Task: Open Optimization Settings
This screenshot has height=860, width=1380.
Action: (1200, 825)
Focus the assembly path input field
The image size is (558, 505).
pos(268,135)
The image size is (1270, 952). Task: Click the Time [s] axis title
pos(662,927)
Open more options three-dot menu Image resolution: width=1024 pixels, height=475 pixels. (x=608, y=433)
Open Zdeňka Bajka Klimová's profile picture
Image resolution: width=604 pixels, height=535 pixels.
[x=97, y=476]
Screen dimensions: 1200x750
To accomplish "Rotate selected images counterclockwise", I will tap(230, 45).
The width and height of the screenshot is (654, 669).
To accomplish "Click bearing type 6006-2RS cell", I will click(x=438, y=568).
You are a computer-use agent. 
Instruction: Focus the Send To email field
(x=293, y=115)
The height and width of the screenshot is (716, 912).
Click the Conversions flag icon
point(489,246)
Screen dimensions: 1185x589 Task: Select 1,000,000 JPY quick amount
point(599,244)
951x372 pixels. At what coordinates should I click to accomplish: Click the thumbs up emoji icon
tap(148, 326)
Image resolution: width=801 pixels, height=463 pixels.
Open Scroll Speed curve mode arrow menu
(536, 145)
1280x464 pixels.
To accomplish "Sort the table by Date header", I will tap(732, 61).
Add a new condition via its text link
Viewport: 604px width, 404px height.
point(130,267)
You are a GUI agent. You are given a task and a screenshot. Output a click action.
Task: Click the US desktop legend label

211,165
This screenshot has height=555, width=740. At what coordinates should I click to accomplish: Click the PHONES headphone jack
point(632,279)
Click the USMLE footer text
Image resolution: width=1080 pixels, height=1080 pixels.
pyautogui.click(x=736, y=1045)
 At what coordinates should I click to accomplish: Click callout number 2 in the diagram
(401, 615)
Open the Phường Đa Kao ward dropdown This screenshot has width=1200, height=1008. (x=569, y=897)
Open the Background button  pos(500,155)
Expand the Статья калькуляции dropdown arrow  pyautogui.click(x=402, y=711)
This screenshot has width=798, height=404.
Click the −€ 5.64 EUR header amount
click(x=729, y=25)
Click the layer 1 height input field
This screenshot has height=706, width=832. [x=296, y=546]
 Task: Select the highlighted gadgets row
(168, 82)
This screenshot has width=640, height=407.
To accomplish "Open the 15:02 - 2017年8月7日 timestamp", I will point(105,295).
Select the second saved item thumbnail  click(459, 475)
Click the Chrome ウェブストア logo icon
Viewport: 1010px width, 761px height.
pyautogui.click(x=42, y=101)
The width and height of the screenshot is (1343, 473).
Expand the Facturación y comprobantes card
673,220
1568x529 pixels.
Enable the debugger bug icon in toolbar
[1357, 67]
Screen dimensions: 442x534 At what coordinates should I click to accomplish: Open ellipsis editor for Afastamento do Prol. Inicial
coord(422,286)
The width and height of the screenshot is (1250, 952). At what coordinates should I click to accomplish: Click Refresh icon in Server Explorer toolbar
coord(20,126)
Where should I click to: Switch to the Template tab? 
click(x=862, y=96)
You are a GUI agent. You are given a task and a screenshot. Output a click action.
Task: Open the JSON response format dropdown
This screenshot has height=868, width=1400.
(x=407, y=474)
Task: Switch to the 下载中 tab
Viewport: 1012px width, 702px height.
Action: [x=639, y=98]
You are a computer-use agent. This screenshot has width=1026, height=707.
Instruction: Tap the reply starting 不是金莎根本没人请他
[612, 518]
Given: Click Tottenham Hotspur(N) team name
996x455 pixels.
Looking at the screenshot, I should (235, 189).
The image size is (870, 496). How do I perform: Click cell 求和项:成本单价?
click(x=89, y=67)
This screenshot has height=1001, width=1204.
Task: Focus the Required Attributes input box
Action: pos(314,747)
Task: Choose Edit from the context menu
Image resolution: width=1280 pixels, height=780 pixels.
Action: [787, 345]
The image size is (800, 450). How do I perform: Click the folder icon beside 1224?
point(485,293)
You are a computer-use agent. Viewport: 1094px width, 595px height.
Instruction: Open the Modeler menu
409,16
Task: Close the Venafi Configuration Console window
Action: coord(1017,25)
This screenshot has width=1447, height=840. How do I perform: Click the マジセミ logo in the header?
□ □ □ □ □ □ □
[DIRECTIONS FOR THIS TASK] Line by line, transcribe the material above without leaving anything out.

[SOLUTION TO THE EXERCISE]
Task: Open Optimization Settings
This screenshot has height=860, width=1380.
Action: (1200, 825)
Focus the assembly path input field
The image size is (558, 505).
pos(268,135)
The image size is (1270, 952). Task: Click the Time [s] axis title
pos(662,927)
Open more options three-dot menu Image resolution: width=1024 pixels, height=475 pixels. (x=608, y=433)
Open Zdeňka Bajka Klimová's profile picture
Image resolution: width=604 pixels, height=535 pixels.
[x=97, y=476]
Screen dimensions: 1200x750
To accomplish "Rotate selected images counterclockwise", I will tap(230, 45).
The width and height of the screenshot is (654, 669).
To accomplish "Click bearing type 6006-2RS cell", I will click(x=438, y=568).
You are a computer-use agent. 
Instruction: Focus the Send To email field
(x=293, y=115)
The height and width of the screenshot is (716, 912).
Click the Conversions flag icon
point(489,246)
Screen dimensions: 1185x589 Task: Select 1,000,000 JPY quick amount
point(599,244)
951x372 pixels. At what coordinates should I click to accomplish: Click the thumbs up emoji icon
tap(148, 326)
Image resolution: width=801 pixels, height=463 pixels.
Open Scroll Speed curve mode arrow menu
(536, 145)
1280x464 pixels.
To accomplish "Sort the table by Date header", I will tap(732, 61).
Add a new condition via its text link
Viewport: 604px width, 404px height.
point(130,267)
You are a GUI agent. You are given a task and a screenshot. Output a click action.
Task: Click the US desktop legend label

211,165
This screenshot has height=555, width=740. At what coordinates should I click to accomplish: Click the PHONES headphone jack
point(632,279)
Click the USMLE footer text
Image resolution: width=1080 pixels, height=1080 pixels.
pyautogui.click(x=736, y=1045)
 At what coordinates should I click to accomplish: Click callout number 2 in the diagram
(401, 615)
Open the Phường Đa Kao ward dropdown This screenshot has width=1200, height=1008. (x=569, y=897)
Open the Background button  pos(500,155)
Expand the Статья калькуляции dropdown arrow  pyautogui.click(x=402, y=711)
This screenshot has width=798, height=404.
Click the −€ 5.64 EUR header amount
click(x=729, y=25)
Click the layer 1 height input field
This screenshot has height=706, width=832. [x=296, y=546]
 Task: Select the highlighted gadgets row
(168, 82)
This screenshot has width=640, height=407.
To accomplish "Open the 15:02 - 2017年8月7日 timestamp", I will point(105,295).
Select the second saved item thumbnail  click(459, 475)
Click the Chrome ウェブストア logo icon
Viewport: 1010px width, 761px height.
pyautogui.click(x=42, y=101)
The width and height of the screenshot is (1343, 473).
Expand the Facturación y comprobantes card
673,220
1568x529 pixels.
Enable the debugger bug icon in toolbar
[1357, 67]
Screen dimensions: 442x534 At what coordinates should I click to accomplish: Open ellipsis editor for Afastamento do Prol. Inicial
coord(422,286)
The width and height of the screenshot is (1250, 952). At what coordinates should I click to accomplish: Click Refresh icon in Server Explorer toolbar
coord(20,126)
Where should I click to: Switch to the Template tab? 
click(x=862, y=96)
You are a GUI agent. You are given a task and a screenshot. Output a click action.
Task: Open the JSON response format dropdown
This screenshot has height=868, width=1400.
(x=407, y=474)
Task: Switch to the 下载中 tab
Viewport: 1012px width, 702px height.
Action: [x=639, y=98]
You are a computer-use agent. This screenshot has width=1026, height=707.
Instruction: Tap the reply starting 不是金莎根本没人请他
[612, 518]
Given: Click Tottenham Hotspur(N) team name
996x455 pixels.
Looking at the screenshot, I should (235, 189).
The image size is (870, 496). How do I perform: Click cell 求和项:成本单价?
click(x=89, y=67)
This screenshot has height=1001, width=1204.
Task: Focus the Required Attributes input box
Action: pos(314,747)
Task: Choose Edit from the context menu
Image resolution: width=1280 pixels, height=780 pixels.
Action: [787, 345]
The image size is (800, 450). How do I perform: Click the folder icon beside 1224?
point(485,293)
You are a computer-use agent. Viewport: 1094px width, 595px height.
Instruction: Open the Modeler menu
409,16
Task: Close the Venafi Configuration Console window
Action: coord(1017,25)
This screenshot has width=1447, height=840. How do I perform: Click the マジセミ logo in the header?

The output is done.